-------- ПРЕДЛОЖЕННЫЙ ОТРЫВОК

Теперь, когда Валентина Михайловна принесла мне паспорт, многие опасения отошли. А уже, как оказывается, начальник милиции пугал ее этой пропиской чужого человека (влезет в квартиру, вас выгонит, заберет, украдет), чего только не говорил. Но его можно понять. Он блюдет интересы неразумного профессора, он страж порядка, а ведь слова почти те же, что и у давних знакомцев, что жили в квартире Лосевых восемнадцать лет, обещая выехать через два-три месяца, и мрачно встретили мое появление.
Слава Богу, многолетний комендант дома, хороший, почтительный человек, некто Кашкаров, всегда поможет, хозяйственный, честный. Но и он ничего не сможет сделать, если злостно донесут, времена опасные. Ночью с Валентиной Михайловной слышим шум затихающего мотора где-то рядом: не вблизи ли нашего дома, не к нам ли во двор? Страшно, аресты идут. Ведь чего только не пишут на нас троих Дератани и Тимофеева из МГПИ в разные инстанции, учрежденческие и политические. Мы вроде каких-то злодеев-заговорщиков, старый идеалист (подумать, какой старый – всего 54 года), его зловредная жена (за их спиной лагерь, тюрьма) и молодой человек, уже вредный тем, что из семьи уничтоженного врага народа, еще и совращаемый злостными Лосевыми.
Как правильно было, что отослали эти Лосевы меня в столь трудное время в Киев, и как права была Валентина Михайловна, сделав пропиской нам всем троим новогодний подарок.
В 1947 году по инициативе Б. М. Кедрова прошла философская дискуссия в связи с выходом книги по истории философии всесильного академика Г. Ф. Александрова, зав. отделом пропаганды и агитации ЦК ВКП(б).
Обсуждение напечатали в № 1 за 1947 год, которым открылся журнал «Вопросы философии». Многие, в том числе и мы, восприняли это событие с энтузиазмом, и Валентина Михайловна купила сразу пять или шесть экземпляров нового журнала, которые сохранились в нашей библиотеке.
А. Ф. работал все 30-е и 40-е годы чрезвычайно интенсивно, несмотря на постигшие его катастрофы, арест, лагерь, уничтожение дома, провал в Харькове с присуждением докторской (ее присудили в 1943 году в Москве – и это было куда лучше), изгнание из МГУ, травлю, организованную Дератани и Тимофеевой. О том, какие рукописи Лосева лежали в издательствах перед войной, я подробно говорила выше – не судьба была им выйти в то печальное время.

----------------

| ЗАДАНИЕ 1 |
В каком году, согласно отрывку, по инициативе Б. М. Кедрова прошла философская дискуссия?
| ЗАДАНИЕ 2 |
Перепишите фрагмент отрывка, который открывается словами «В 1947 году» и завершается словами «агитации ЦК ВКП(б).», заменив «всесильного» на «влиятельного».
Список ниже взят из другого источника.

-------- ИСХОДНЫЕ ДАННЫЕ

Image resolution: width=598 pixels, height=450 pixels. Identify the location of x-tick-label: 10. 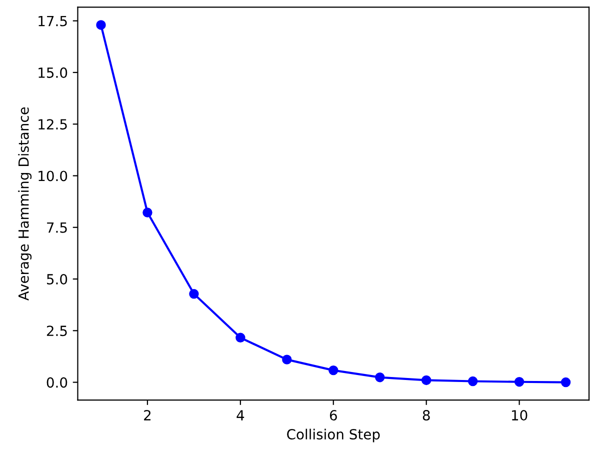
(520, 416).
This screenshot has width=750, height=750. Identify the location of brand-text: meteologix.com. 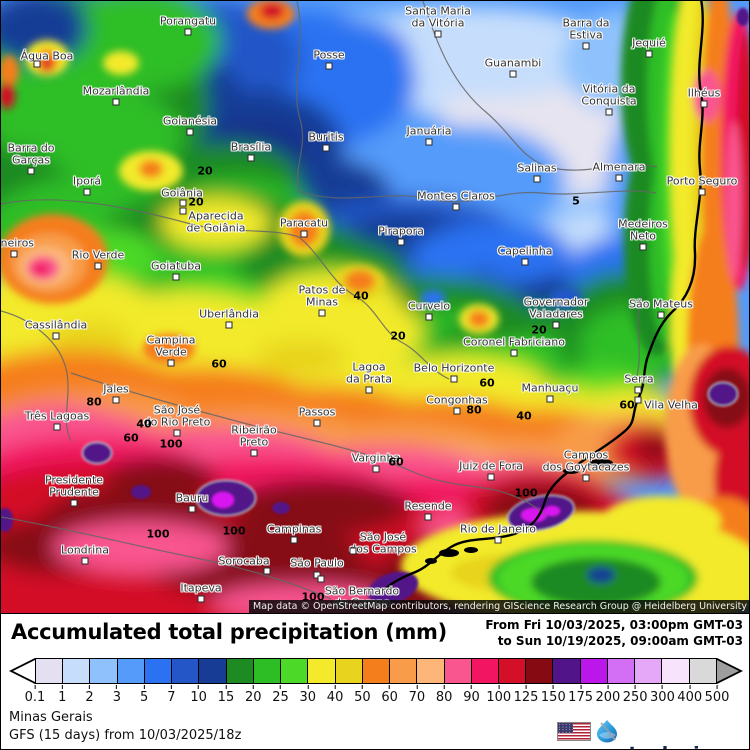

----------------

| ОТВЕТ 1 |
В 1947 году.

| ОТВЕТ 2 |
В 1947 году по инициативе Б. М. Кедрова прошла философская дискуссия в связи с выходом книги по истории философии влиятельного академика Г. Ф. Александрова, зав. отделом пропаганды и агитации ЦК ВКП(б).